THINGS TO CONSIDER WHEN SELECTING A TRIAL WEIGHT
- The speed of the rotor. The faster the speed, the more influence the trial weight will have on the rotor.
- The amount of the weight.
- The location of the weight from the radius of the rotor’s shaft centerline. The farther from the centerline, the more influence the trial weight imparts to the rotor.
METHODS TO CALCULATE A TRIAL WEIGHT
- By experience, from balancing similar machines.
- Going by previous balancing weight amounts. If you have historical data, you can calculate the needed trial weight. As an example – if the rotor was vibrating at .5 inches per second, and a 2-ounce weight brought the vibration down to .1 IPS, you can calculate the influence coefficient.
2 oz/.4 IPS reduction = .5 oz per .1 IPS.
If the fan is vibrating at .6 IPS, you would know that a 2 oz. weight would either reduce the
vibration to .2IPS (best case), or increase it to 1.0 IPS (worst case).

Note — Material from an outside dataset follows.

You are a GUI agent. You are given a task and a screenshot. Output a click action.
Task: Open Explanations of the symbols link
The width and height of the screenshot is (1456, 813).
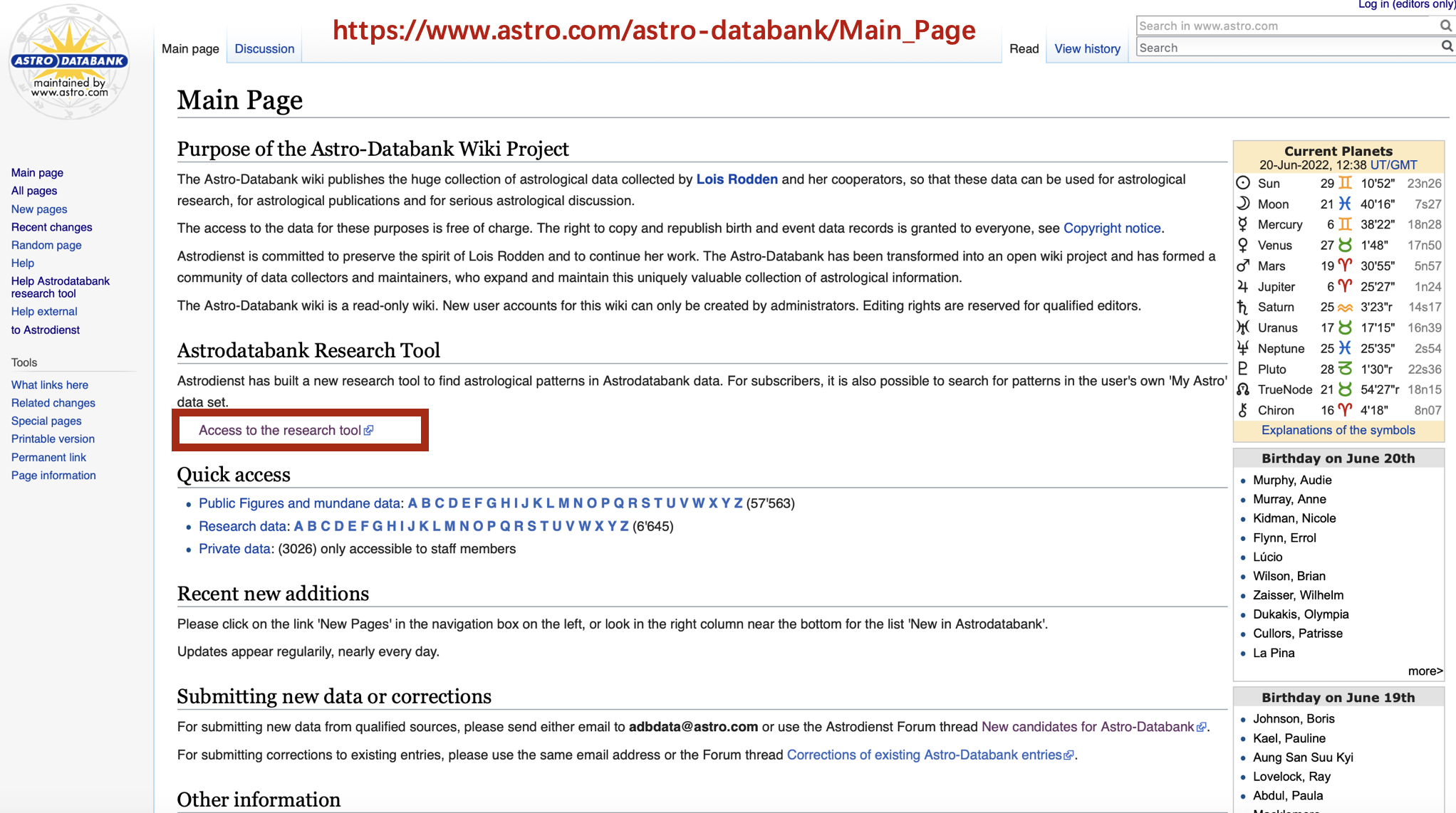1338,430
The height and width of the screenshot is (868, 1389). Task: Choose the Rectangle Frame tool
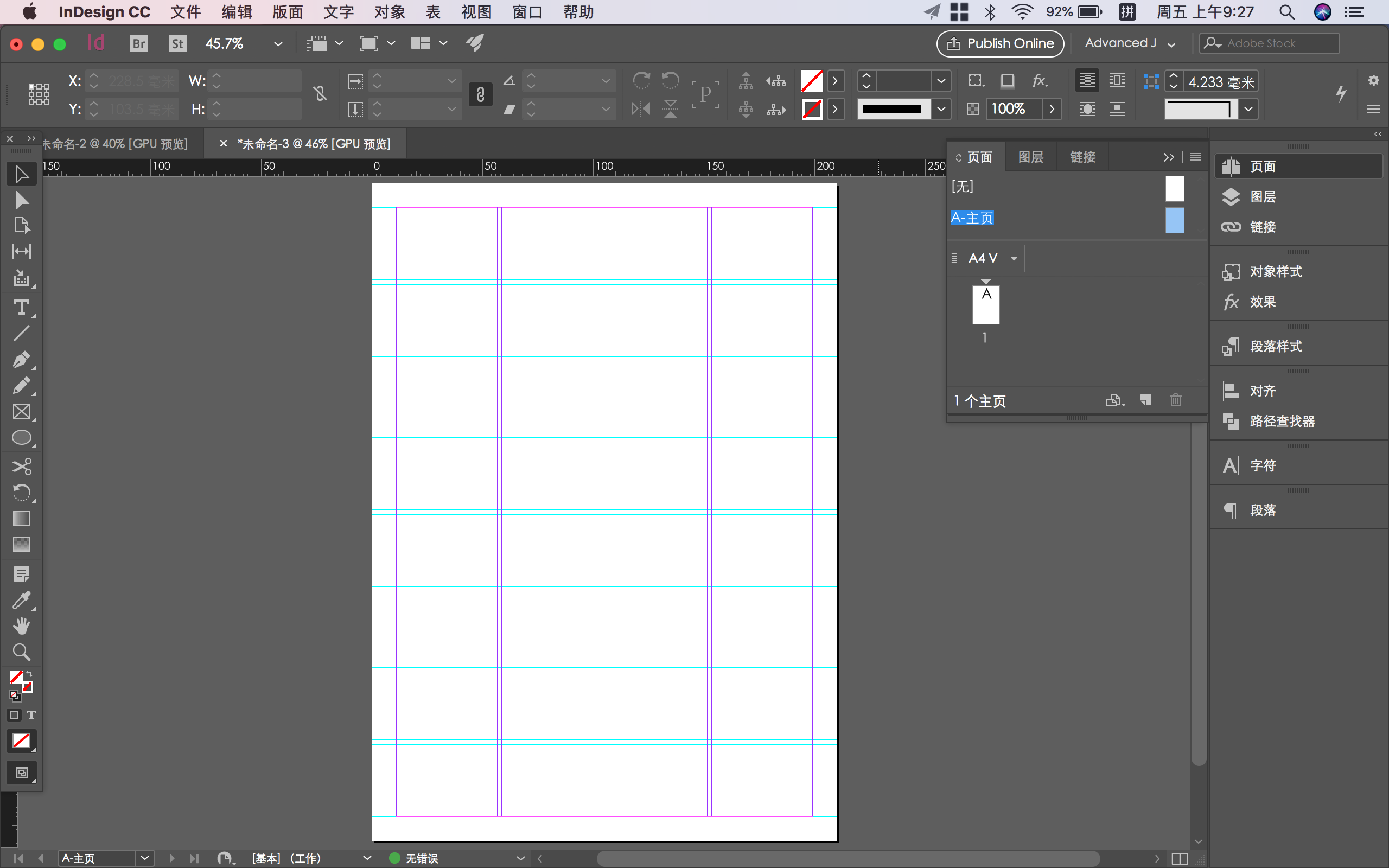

- Calculating a trial weight mathematically requires knowing the rotor weight and speed. Generally, a trial weight is calculated to generate a centrifugal force equal to 10% of the rotor’s weight. There are several different, but similar, formulas to calculate this, as well as programs and software which can do it for you. If you want to know the math, contact us. It’s requires a bit more than a one-page overview of trial weights.
- The easiest way is to use a little common sense. If balancing a fast, lightweight squirrel cage fan, only a slight amount of weight is needed. If balancing a massive, slow fan, it could take quite a bit of weight.
A good rule of thumb is start with a small weight. If you don’t get either a 30% change in amplitude, or a 30 degree change in phase – double the weight. Continue doubling until the required change in phase or amplitude is measured.